The first section of the config file deals with Celery configuration.

# Celery configuration
broker_url: amqp://guest:guest@localhost:5672//
parser_queue: parsers
output_queue: outputs
parser_worker_name: parser-workers
output_worker_name: output-workers
broker_url
This is the connection uri for connecting to the broker.
parser_queue
This is the name of the queue that the Parsers will watch for tasks. This can be set to any name so that it is easily identifiable, especially if the broker is being used for other services. The default name is parsers.
output_queue
This is the name of the queue that the Outputs will watch for tasks. This can be set to any name so that it is easily identifiable, especially if the broker is being used for other services. The default name is outputs.
parser_worker_name
This is the name on the Parser processes so that can easily be identifies via tools like ps.
output_worker_name
This is the name on the Output processes so that can easily be identifies via tools like ps.

The next section of the config is for plugin configuration.

# Plugin configuration
input_packages:
  - yalp.inputs
parser_packages:
  - yalp.parsers
output_packages:
  - yalp.outputs

Each option contains a list of python packages that contain plugin modules for the specific component. This allows to specifying custom or third-part plugins. The defaults are in the example above.
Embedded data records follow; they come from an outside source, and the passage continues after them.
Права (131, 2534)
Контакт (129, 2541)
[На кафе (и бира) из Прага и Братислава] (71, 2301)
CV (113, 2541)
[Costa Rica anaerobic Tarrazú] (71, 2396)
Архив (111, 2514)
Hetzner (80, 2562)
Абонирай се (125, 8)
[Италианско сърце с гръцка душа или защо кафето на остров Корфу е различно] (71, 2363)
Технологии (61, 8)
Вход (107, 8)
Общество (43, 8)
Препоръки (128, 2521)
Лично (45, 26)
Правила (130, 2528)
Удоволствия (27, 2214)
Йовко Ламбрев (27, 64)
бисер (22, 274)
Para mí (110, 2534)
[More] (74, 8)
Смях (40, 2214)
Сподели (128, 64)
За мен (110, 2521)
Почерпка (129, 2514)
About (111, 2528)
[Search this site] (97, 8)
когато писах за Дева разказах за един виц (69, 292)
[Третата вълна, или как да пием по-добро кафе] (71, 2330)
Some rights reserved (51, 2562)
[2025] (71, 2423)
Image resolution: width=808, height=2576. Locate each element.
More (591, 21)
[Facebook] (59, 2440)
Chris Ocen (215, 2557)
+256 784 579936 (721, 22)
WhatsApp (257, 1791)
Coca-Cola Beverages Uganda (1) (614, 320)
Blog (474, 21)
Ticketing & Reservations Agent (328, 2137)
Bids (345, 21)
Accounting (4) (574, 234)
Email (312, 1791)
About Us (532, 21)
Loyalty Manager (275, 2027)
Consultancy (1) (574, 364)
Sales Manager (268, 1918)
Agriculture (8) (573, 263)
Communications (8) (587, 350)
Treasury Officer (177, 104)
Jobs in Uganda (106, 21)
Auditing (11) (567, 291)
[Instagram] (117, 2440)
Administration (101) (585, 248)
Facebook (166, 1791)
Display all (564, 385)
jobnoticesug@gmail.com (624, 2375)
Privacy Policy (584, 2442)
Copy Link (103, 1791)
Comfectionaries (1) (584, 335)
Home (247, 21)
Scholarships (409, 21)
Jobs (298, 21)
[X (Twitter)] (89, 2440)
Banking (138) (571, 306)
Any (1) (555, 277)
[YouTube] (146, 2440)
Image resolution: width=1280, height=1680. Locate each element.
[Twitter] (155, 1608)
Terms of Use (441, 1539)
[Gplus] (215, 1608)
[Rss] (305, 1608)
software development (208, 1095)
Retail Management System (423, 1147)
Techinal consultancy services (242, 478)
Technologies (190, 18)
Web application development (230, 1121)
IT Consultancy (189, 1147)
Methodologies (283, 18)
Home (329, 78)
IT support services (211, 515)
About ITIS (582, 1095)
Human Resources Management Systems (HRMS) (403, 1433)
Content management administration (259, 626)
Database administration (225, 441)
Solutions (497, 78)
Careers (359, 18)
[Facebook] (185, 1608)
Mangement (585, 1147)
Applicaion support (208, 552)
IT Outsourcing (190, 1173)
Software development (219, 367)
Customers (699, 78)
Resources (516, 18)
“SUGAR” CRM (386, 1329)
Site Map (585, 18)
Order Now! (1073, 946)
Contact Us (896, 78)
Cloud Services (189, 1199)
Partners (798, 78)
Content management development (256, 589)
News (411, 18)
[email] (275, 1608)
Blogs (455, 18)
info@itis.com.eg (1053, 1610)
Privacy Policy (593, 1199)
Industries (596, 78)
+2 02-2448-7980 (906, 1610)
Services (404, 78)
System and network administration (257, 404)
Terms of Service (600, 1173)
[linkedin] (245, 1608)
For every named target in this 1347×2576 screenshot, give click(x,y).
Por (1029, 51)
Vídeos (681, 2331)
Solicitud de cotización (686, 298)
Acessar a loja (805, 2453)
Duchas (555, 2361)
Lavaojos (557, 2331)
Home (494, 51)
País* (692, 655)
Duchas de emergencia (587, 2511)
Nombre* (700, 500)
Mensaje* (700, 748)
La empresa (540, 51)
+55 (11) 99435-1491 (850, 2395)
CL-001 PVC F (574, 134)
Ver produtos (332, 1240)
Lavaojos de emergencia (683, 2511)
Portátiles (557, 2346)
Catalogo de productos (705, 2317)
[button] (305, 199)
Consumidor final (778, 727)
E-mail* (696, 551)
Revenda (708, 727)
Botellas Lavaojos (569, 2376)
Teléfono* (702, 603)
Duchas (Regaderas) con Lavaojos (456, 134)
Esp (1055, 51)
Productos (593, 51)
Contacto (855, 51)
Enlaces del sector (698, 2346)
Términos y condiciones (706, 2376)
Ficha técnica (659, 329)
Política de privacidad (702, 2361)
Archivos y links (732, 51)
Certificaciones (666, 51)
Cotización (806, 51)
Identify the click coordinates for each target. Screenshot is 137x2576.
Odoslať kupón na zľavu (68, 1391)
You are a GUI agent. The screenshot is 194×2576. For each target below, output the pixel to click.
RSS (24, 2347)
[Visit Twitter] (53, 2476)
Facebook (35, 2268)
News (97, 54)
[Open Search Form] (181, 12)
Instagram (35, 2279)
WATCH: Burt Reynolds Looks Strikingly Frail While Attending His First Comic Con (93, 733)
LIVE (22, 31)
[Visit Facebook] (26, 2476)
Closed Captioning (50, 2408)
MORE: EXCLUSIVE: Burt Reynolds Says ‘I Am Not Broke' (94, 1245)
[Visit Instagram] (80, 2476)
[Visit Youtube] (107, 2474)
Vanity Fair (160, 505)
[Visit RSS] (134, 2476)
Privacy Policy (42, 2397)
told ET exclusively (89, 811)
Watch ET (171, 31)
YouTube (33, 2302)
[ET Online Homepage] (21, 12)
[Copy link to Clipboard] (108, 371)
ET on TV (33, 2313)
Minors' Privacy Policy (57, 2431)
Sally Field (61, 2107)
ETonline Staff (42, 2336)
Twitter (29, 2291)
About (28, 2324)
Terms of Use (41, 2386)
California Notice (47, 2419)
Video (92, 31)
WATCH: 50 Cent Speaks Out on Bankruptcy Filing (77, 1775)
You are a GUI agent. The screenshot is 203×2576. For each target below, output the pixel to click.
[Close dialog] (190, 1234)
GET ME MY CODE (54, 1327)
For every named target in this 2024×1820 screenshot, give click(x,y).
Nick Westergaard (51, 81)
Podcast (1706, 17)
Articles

Next is the inputs section.

# Input configuration
inputs:
  - file:
      path: '/var/log/nginx/access.log'

This section contains a list of inputs to monitor for events. This example is set to monitor /var/log/messages. The type option limits what parsers and outputers will process this input. Only parsers are outputs that have the same type will process the message. The general format is as follows.

inputs:
  - <module>:
      <option>: <value>
      ...
      <option>: <value>
  - <module>:
      <option>: <value>
      ...
      <option>: <value>

The last two sections are similar to the inputs section but are for configuring the parsers and outputs.

parsers:
  - grok:
      pattern: '%{COMBINEDAPACHELOG}'

outputs:
  - elasticsearch:
      uri: http://localhost:9200

This configures the parsers to pass the message to the outpers without modifing it. The message will then to output to mongodb running on the same machine.